Victoria’s public health system is highly vulnerable to cyber attacks, the Victorian Auditor-General’s Office (VAGO) has found.
In a new audit examining whether health services are protecting patient data effectively, VAGO says there are key weaknesses and present risks within the physical and software security of Victoria’s health services.
VAGO accessed patient data at Barwon Health, the Royal Children’s Hospital, and the Royal Victorian Eye and Ear Hospital to demonstrate the security risks.
Staff awareness of data security is low, health services are not proactive enough, and they do not recognise that protecting patient data is not just a job for IT staff, according to VAGO.
They also found that health services do not have appropriate governance and policy frameworks to support data security.
These conditions increase the risk of data-harvesting techniques such as phishing or tailgating into corporate areas where ICT infrastructure and servers may be located, and could result in cyber attacks similar to those experienced by the National Health Service in England and at a Melbourne‐based cardiology provider, VAGO said.

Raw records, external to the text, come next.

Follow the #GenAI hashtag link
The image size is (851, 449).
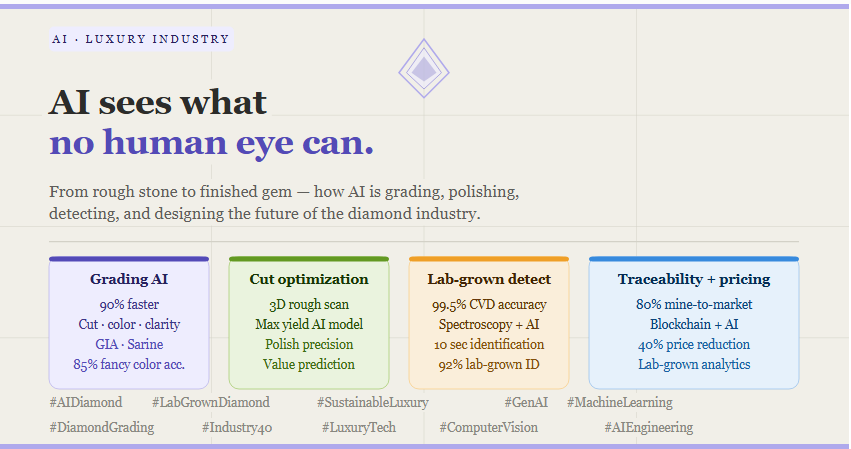coord(526,402)
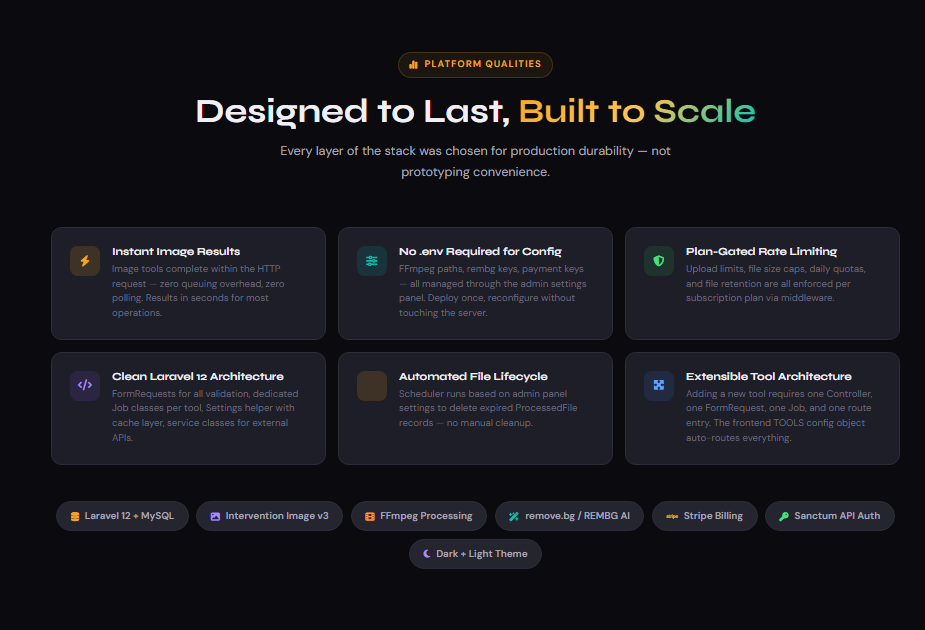
Task: Click the magic wand icon beside remove.bg
Action: click(513, 517)
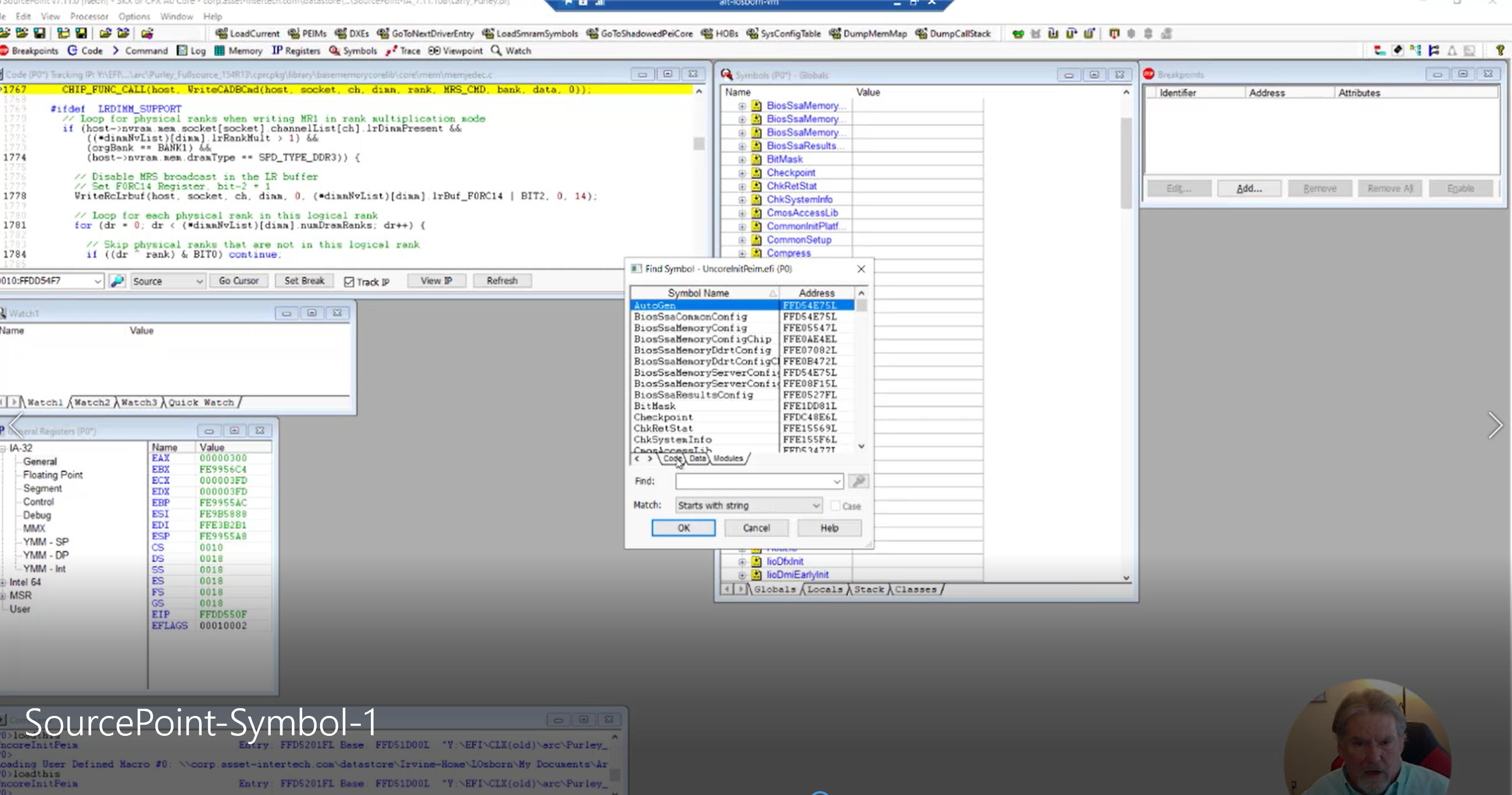Toggle the Track IP checkbox

pyautogui.click(x=349, y=282)
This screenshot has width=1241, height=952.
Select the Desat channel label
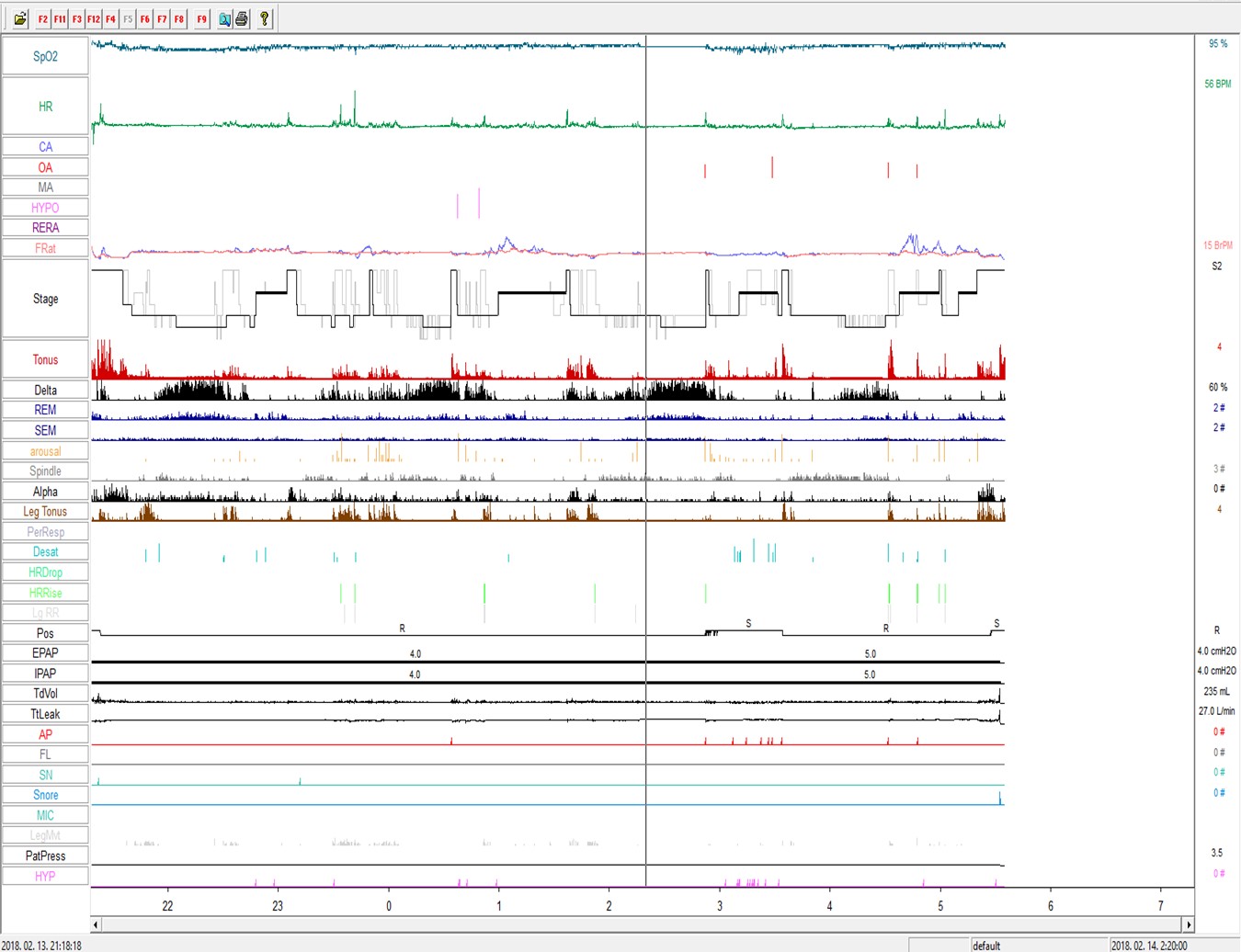click(x=45, y=552)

Such attacks could result in a breach of patient privacy, use of patient information for financial or identity fraud, corruption or loss of patient data, unavailability of clinical applications or Electronic Medical Record systems, and damage to biomedical devices.
The audit also examined how the Digital Health branch and Health Technology Solutions are supporting health services.
VAGO says the Department of Health and Human Services’ Digital Health branch has filled an important gap in the sector. However, while Digital Health has developed cyber security standards that could improve security across the sector, health services have not fully implemented the security measures necessary to protect patient data.
Health Technology Solutions, DHHS’s ICT service, has also failed to fully implement Digital Health’s cyber security controls, despite Health Technology Solutions hosting clinical and patient administration applications used by 61% of Victorian health services.
VAGO presented the Department of Health and Human Services with 14 recommendations, including continued support of the Digital Health cyber security program, the implementation of Digital Health’s cyber security controls in Health Technology Solutions, data training for staff, and developments to data security processes and policies.
DHHS Secretary Kym Peake says that the department supports and accepts all the recommendations.
“The department is committed to its role as system manager to the health sector, particularly in the areas of cyber security and general security awareness”, she said.